John Hunt (1743–1822) was an American militiaman and land speculator who became the namesake of Huntsville, Alabama, United States. He had earlier been a printer of the laws for the North Carolina legislature and a delegate to the North Carolina convention for the ratification of the U.S. Constitution.

== Biography ==
Hunt was born in Virginia in what was then Fincastle and is now Botetourt County. He and his family moved to the part of North Carolina that was shortly to become Tennessee where he served in the local militia and as a sheriff. He also served as a clerk for the North Carolina legislature and was responsible for a number of administrative and operational tasks including printing the laws of the state. In 1788 he was a delegate to the North Carolina convention for the ratification of the U.S. Constitution. According to local historian David Byers, Hunt "voted against one proposed change to the document and then voted in favor of ratification. The vote was 195 to 77 in favor." Hunt's main source of income, however, was land speculation, such that "Over and over Hunt purchased and subdivided land and sold it in three Tennessee counties, Hawkins, Sullivan and Claiborne."

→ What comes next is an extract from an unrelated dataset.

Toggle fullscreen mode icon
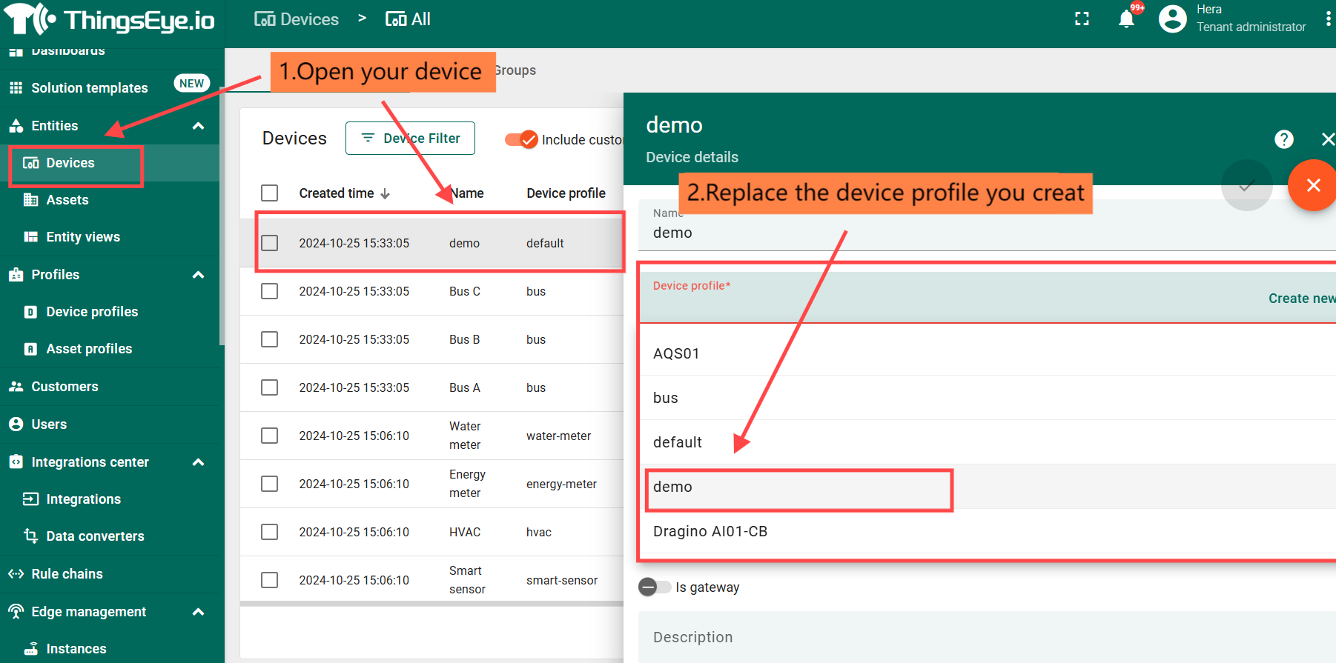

He was an early squatter in the Madison County, Alabama area in autumn 1804, which lands were still under Cherokee and Chickasaw title. Hunt and five enslaved people he legally owned were enumerated in the vicinity of Big Spring in a census taken in 1809. As told by letter writer Anne Royall in 1818, "It takes its name from a man called Captain Hunt, who built the first cabin on the spot, where the Court House now stands, in 1802. In front of this cabin, which was built on a high bluff, there was a large pond, which is now nearly filled up by the citizens. Captain Hunt cleared a small field west of his cabin, the same year. This was between his cabin and the Huntsville Spring. He spent much of his time in wageing war with the rattlesnakes, who were very numerous in his day, and had entire possession of the Bluff at the Spring. Thousands of them, it appears, were lodged amongst the rocks, and the Captain would shoot hundreds of a day, by thrusting long canes filled with powder, into the scissures of the rocks."

Leroy Pope bought the land where Hunt, his family members, and his slaves had been living, and Hunt could not afford to buy it back at the inflated prices of the Alabama real estate bubble of the 1810s. In 1810, Pope wanted the settlement's name to be Twickenham, but the other squatters had always called where they lived Hunt's Spring, so Pope was overruled and Huntsville it became. The -ville suffix was because French nomenclature was preferred to English-sounding names in the wake of the fights against the British during the Revolution.

The other settlers were said to value Hunt for his "caution" and his skill in breaking trails and identifying optimal routes for new roadways. Hunt died of tuberculosis somewhere in Madison County in 1822.